The Crown Prosecution Service (CPS) and the Metropolitan Police Service (MPS) today issued the following statement relating to allegations of misuse of parliamentary expenses.

Over the past two weeks, the joint Metropolitan Police Service and Crown Prosecution Service assessment panel has met on a number of occasions and has considered a large number of allegations about the alleged abuse of expense claims in both the Lords and the Commons and whether any criminal investigations should be launched.

Their initial work has been to gain a full understanding of the procedures for expense claims through engagement with the Resources Department of the House of Commons and the Finance Department of the House of Lords (each colloquially known as the Fees Office).

The panel's view is that, unless evidence is available which shows individuals deliberately misled the fees office, it is highly unlikely that there could be a successful prosecution.  Many of those complained about appear to have provided accurate information and therefore the MPS will not pursue a criminal investigation into allegations against them.

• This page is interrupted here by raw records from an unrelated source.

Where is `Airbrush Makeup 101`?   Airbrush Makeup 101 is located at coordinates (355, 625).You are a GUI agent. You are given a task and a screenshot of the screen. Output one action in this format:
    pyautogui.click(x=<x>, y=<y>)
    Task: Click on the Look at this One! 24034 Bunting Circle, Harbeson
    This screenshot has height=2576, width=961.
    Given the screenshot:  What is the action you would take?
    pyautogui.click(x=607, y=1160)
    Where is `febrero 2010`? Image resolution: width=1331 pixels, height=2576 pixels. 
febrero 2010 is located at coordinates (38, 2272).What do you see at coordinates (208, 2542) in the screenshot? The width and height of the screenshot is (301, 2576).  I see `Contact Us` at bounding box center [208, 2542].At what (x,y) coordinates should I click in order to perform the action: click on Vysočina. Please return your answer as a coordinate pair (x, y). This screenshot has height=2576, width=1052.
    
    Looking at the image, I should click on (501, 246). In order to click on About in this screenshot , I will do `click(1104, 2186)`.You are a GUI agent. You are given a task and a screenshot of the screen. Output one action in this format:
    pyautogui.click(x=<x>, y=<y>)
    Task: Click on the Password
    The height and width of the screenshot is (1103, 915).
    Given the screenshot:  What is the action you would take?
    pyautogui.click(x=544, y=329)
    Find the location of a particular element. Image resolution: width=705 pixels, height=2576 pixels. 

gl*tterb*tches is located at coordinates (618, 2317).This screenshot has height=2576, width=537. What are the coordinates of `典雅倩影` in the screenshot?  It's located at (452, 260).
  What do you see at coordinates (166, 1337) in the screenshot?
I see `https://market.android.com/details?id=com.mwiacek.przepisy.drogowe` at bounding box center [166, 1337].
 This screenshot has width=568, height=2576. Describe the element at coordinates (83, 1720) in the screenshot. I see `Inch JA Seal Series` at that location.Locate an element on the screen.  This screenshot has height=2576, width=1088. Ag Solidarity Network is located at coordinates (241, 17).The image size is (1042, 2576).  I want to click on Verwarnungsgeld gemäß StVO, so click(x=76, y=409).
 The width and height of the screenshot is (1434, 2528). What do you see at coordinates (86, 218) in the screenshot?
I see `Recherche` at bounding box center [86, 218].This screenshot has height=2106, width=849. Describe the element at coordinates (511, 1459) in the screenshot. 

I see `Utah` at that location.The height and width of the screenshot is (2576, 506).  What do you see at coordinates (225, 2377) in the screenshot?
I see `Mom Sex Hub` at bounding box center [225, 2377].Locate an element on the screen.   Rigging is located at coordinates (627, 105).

It is for the Commons and the Lords authorities to decide whether they wish to consider these cases under their internal processes and should information come to light that indicates that either Fees Office has been deliberately misled, then they will be able to make a referral back to the MPS for further consideration.

However, there are a small number of allegations where questions remain about the probity of the claims which will require further information before any decisions regarding investigations could be made.  We are therefore continuing to liaise with Parliamentary Authorities in the two Houses over the provision of this additional information so the assessment panel can make informed decisions on these remaining allegations.